I think the worst part about being in a small and previously questionably-run IT environment is that the expectation is that things will be bought once and work forever. It's not a matter of whether I could have upgraded these seven-year-old machines, but whether I would have to explain myself if something fails on an old machine we just spent money upgrading.
I wouldn't blame it on IT. You see, I have tried here too to make the best of things. I try (but apparently fail) to pass the message that you need to replace old stuff, because of the increased failure rate. Case in point, I have now been waiting for three weeks for our only PoE enabled switch to come back from warranty repairs. In any shop, you'd get the budget to buy a second asap, or even better before such a thing happens. Right now, only two people can use the phone and only because I had two power bricks for their IP phones. I think that's unacceptable, my boss doesn't seem to care. As long as there are no absolutely unavoidable costs that make him look bad in the reports. (Hey, would it hurt to give me a budget for stuff like this? But noooooo!). So, I just stopped asking. If something breaks, it's easier to ask for money.
As best as I can tell, several years ago it was automatically syncing to somewhere, but it had been years since that stopped working...

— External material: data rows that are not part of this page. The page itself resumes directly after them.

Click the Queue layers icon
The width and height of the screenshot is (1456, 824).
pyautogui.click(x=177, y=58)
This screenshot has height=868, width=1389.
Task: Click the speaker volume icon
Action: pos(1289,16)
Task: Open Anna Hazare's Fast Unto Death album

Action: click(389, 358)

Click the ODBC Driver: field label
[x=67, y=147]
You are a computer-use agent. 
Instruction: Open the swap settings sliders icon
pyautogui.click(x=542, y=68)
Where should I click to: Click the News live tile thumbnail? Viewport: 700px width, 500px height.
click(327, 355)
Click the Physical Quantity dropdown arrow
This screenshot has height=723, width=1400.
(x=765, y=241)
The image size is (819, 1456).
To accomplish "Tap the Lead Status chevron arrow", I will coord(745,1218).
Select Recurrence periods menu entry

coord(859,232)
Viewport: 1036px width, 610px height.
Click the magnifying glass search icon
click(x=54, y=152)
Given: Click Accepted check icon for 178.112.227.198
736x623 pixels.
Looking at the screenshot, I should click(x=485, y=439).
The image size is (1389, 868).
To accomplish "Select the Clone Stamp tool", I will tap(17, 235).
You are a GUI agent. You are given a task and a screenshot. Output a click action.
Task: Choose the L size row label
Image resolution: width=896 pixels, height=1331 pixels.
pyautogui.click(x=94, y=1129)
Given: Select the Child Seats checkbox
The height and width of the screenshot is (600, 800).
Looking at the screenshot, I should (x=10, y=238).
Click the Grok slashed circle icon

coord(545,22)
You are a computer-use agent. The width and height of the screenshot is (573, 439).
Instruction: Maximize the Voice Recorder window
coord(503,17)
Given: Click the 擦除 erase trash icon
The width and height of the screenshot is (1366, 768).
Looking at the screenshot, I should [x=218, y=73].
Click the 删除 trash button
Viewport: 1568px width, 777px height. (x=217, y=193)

You can sync Windows machines by both NTP and by Samba (Not sure, it's the "net time" command, it seems to suggets ntp these days but it definitely wasn't in the NT4 days). I'd suggest NTP to one of the first-level stratum servers with your domain controller and make that a second-level stratum machine for the rest of your machines. NTP servers are best not virtualized. Just get a small cheap dedicated machine for this, or so.